The standout in this otherwise nonsensical book is the heroine. Ruth has suffered physical and sexual violence (nothing in this book is graphic or on-the-page, which made it more affecting to me) and is also losing her vision, I believe because of the head injuries suffered in the attack. The sight issue is detailed, as the servants show disrespect by moving things, and the spectacles of the time period are intermittently effective at best.

Four years after the attack, Ruth has gone from someone characterized as the wild sister, someone who would impulsively elope, to a woman whose agoraphobia keeps her in the house for months at a time. She is subjected to constant barbed slights by her family and their social circle, which further crushes her confidence in her judgement, and even in her belief that she and Adam were in love. Ruth and her struggles are so raw and honest. The arrival of Adam is not a magic cure for Ruth’s panic attacks or her self-doubt, but rather part of a process. I liked how she watched her family react to Adam’s revelation that Ruth has been truthful all along, although personally I’d have been a lot more bitter than she is had I been in her shoes. One other problem is the trajectory of Ruth’s issues. In the prologue, when Adam leaves his new bride to call the carriage, Ruth has a panic attack. It’s so inconsistent with the woman we are told boldly met Adam at the docks and eloped with him that it just reads like a character whose anxiety started earlier in a different draft and the author then forgot to delete the scene.

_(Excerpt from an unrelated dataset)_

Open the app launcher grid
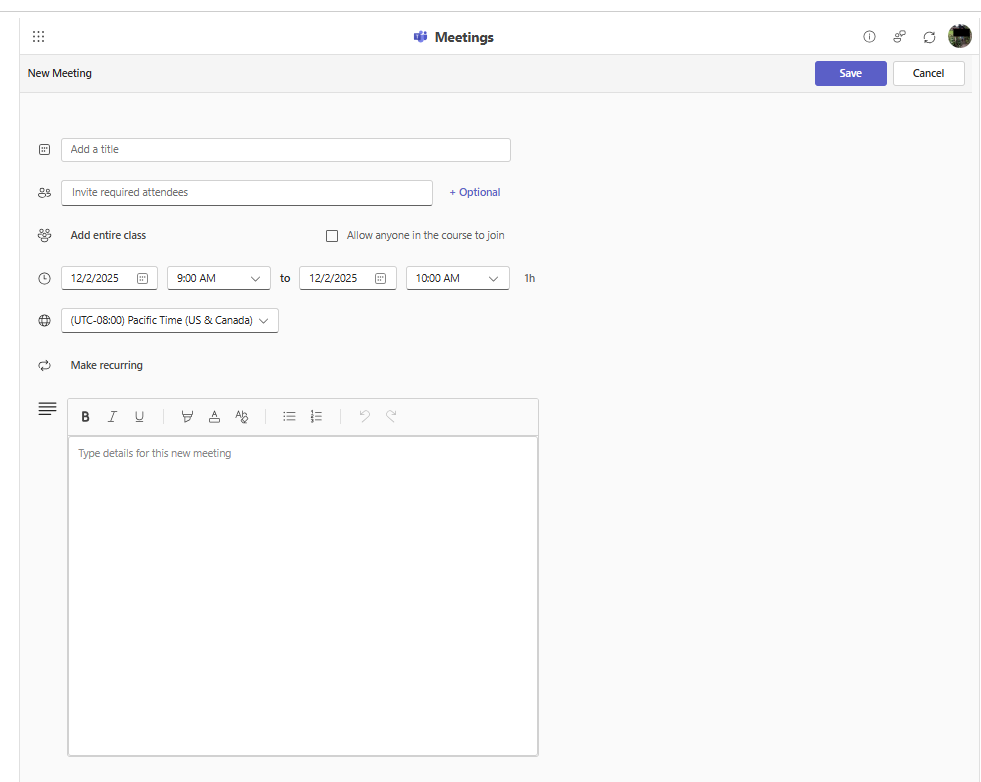Viewport: 981px width, 782px height. pos(38,36)
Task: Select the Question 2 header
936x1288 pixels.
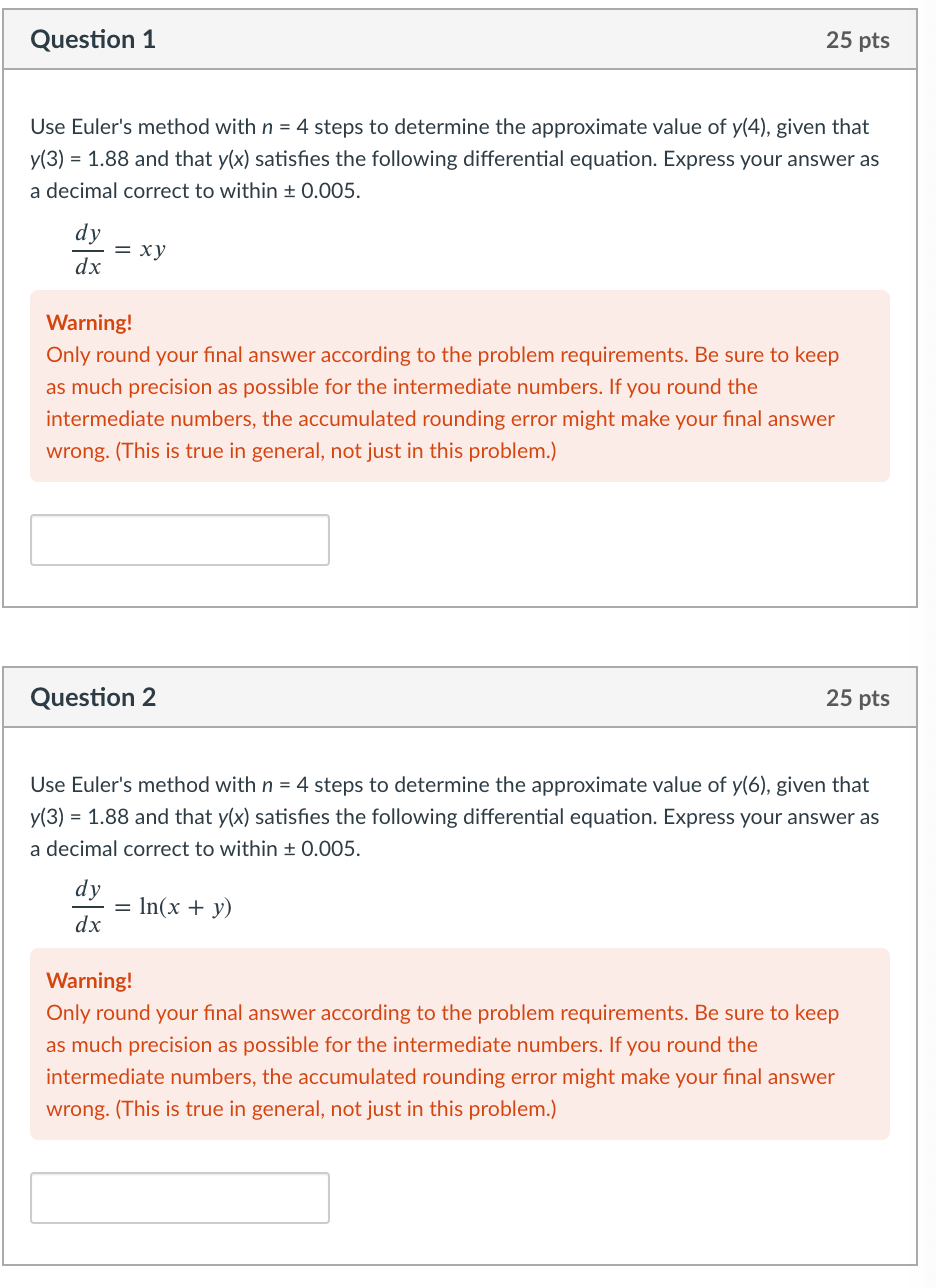Action: 93,697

I enjoyed the depiction of black life in the Regency. There is the Croomes’ small circle of six or ten affluent black families. There is the underworld of ‘exotic’ brothels (the author uses historical terms.) There is the trans-national mobility of black communities – a woman from Jamaica, Adam’s mother from America. In setting failure, nobody notices or worries that if Adam marries Ruth over again as Lord Wycliff, their son will lose the title to a younger brother. This, from characters who overthink for entire chapters, pointlessly rehashing decisions and choices for pages of boggy inertia.

I want Vanessa Riley to land a tough-love editor, because I want to read a character as good as Ruth Croome in a book that lives up to her. As it stands, I can recommend this book to someone who wants to read about a survivor, but not to someone looking for much else.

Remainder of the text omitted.